In Nevada, unlike many other states, Courts will not intervene to blue pencil terms into an indemnity agreement. For example, in California, all indemnity agreements are constrained by California Civil Code 2778, which, among other requirements, writes into every indemnity agreement a duty to defend regardless of the terms of the agreement.
In contrast to California, the Nevada Supreme Court has noted and held that, “since Nevada has not adopted an anti-indemnity statute, parties have great freedom in allocating indemnification responsibilities between one another.” Reyburn Lawn & Landscape Designers, Inc. v. Plaster Dev. Co., 255 P.3d 268, 274 (Nev. 2011). Nevada’s Legislature has elected to not intervene in the terms of indemnity agreements, unlike California.
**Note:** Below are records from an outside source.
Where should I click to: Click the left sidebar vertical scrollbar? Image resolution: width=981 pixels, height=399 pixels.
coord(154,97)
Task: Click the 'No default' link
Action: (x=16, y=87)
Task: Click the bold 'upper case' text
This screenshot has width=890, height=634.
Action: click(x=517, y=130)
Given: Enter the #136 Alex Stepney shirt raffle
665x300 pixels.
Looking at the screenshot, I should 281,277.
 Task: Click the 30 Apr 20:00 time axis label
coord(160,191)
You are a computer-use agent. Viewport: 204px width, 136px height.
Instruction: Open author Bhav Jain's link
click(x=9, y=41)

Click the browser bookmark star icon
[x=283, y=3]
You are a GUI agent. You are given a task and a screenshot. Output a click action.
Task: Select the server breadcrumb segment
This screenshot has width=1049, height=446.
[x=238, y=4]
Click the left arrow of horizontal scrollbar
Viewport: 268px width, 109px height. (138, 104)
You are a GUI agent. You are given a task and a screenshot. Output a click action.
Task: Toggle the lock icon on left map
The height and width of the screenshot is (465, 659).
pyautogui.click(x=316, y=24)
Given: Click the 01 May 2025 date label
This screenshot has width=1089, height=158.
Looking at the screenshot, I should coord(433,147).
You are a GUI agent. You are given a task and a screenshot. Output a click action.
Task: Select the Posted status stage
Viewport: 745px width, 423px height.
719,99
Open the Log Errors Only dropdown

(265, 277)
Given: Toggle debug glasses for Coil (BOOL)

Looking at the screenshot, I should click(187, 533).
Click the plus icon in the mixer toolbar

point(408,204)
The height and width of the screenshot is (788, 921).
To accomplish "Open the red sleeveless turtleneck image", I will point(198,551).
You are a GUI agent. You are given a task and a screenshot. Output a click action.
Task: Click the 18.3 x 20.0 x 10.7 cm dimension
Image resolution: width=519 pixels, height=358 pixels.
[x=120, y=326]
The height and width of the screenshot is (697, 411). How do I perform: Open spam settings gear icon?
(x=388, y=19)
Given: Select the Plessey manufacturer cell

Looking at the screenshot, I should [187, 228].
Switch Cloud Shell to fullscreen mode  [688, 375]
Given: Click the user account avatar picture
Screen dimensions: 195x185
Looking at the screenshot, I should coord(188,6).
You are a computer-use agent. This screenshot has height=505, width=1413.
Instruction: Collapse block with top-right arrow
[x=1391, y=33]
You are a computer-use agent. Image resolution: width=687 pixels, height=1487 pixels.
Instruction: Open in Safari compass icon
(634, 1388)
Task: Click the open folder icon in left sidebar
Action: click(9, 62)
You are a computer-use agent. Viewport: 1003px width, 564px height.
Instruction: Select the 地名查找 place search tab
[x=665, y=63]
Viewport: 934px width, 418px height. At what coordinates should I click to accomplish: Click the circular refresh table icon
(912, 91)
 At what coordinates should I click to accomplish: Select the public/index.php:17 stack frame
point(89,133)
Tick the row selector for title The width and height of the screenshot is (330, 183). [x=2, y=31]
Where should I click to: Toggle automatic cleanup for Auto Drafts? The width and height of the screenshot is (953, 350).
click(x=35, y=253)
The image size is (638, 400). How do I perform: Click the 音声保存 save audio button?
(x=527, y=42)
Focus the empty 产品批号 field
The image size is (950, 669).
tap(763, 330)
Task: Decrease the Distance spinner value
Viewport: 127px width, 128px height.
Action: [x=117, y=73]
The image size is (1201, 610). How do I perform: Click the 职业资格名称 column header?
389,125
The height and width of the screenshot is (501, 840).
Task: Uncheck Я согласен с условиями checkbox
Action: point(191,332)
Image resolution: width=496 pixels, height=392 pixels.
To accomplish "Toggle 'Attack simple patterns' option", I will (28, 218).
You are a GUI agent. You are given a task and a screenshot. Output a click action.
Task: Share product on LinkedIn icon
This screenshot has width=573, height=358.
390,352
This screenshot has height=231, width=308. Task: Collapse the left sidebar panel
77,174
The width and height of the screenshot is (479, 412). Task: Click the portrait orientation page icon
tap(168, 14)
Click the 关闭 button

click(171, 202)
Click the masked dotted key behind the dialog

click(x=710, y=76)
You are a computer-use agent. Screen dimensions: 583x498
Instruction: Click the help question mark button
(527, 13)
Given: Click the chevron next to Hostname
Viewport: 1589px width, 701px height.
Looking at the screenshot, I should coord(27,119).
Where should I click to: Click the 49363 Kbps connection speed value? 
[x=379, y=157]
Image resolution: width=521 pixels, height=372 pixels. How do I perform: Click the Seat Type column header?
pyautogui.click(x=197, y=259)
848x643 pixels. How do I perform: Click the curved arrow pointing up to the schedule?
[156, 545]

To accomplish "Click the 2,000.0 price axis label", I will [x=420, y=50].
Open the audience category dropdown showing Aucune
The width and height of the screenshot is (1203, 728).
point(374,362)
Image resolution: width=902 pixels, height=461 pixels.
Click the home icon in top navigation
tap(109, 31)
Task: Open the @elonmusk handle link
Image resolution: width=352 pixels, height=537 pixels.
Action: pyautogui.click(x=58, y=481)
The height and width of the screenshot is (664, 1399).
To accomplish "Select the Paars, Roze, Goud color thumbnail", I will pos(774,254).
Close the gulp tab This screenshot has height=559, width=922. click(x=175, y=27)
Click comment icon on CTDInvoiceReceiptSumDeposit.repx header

In fact, in the absence of an anti-indemnity statute, the Nevada Supreme Court has made it clear that the terms of an indemnity agreement will be strictly construed:
Unlike an insurance agreement, which typically requires an insurer to defend all claims against the insured regardless of the claim’s merit, see Thibodaux v. Southern Natural Gas Co., 705 So. 2d 1287, 1289 (La. Ct. App. 1998), the duty to defend outlined in an indemnification provision is subject to strict construction of the contract language. Prince v. Pacific Gas & Elec. Co., 45 Cal. 4th 1151, 90 Cal. Rptr. 3d 732, 202 P.3d 1115, 1120 (Cal. 2009) (“In the context of noninsurance indemnity agreements, if a party seeks to be indemnified its own active negligence, or regardless of the indemnitor’s fault, the contractual language on the point must be particularly clear and explicit, and will be construed strictly against the indemnitee.” (internal quotations omitted)); Crawford, 187 P.3d at 430 (“Though indemnity agreements resemble liability insurance policies, rules for interpreting the two classes of contracts do differ significantly.”); Reyburn, 127 Nev. at , 255 P.3d at 277 (contrasting “an insurer’s duty to defend under an insurance policy” with “the duty to defend arising from an indemnity clause”).
United Rentals Highway Techs., Inc. v. Wells Cargo, Inc., 289 P.3d 221, 228-229 (Nev. . Further, the Nevada Supreme Court has held that when construing indemnity agreements, the Court must, “refus[e] to ‘attempt to increase the legal obligations of the parties where the parties intentionally limit[ ] such obligations.'” United Rentals at 227 quoting Griffin v. Old Republic Ins. Co., 122 Nev. 479, 483, 133 P.3d 251, 254 (2006) (quoting Senteney v. Fire Ins. Exchange, 101 Nev. 654, 656, 707 P.2d 1149, 1150-51 (1985)). When construing the terms of an indemnity agreement, the Court should construe against the indemnitee because, in non-insurance contexts, “it is the indemnitee who may often have superior bargaining power, and who may use this power unfairly to shift to another a disproportionate share of the financial consequences of its own legal fault.” United Rentals at 229. quoting Crawford v. Weather Shield Mfg., Inc., 187 P.3d 424, 430 (Cal. 2008).
In taking the position that indemnity agreements must be strictly construed, the Nevada Supreme Court has held that, “unless specifically otherwise stated in the indemnity clause, an indemnitor’s duty to defend an indemnitee is limited to those claims directly attributed to the indemnitor’s scope of work and does not include defending against claims arising from the negligence of other subcontractors or the indemnitee’s own negligence.” Reyburn at 278.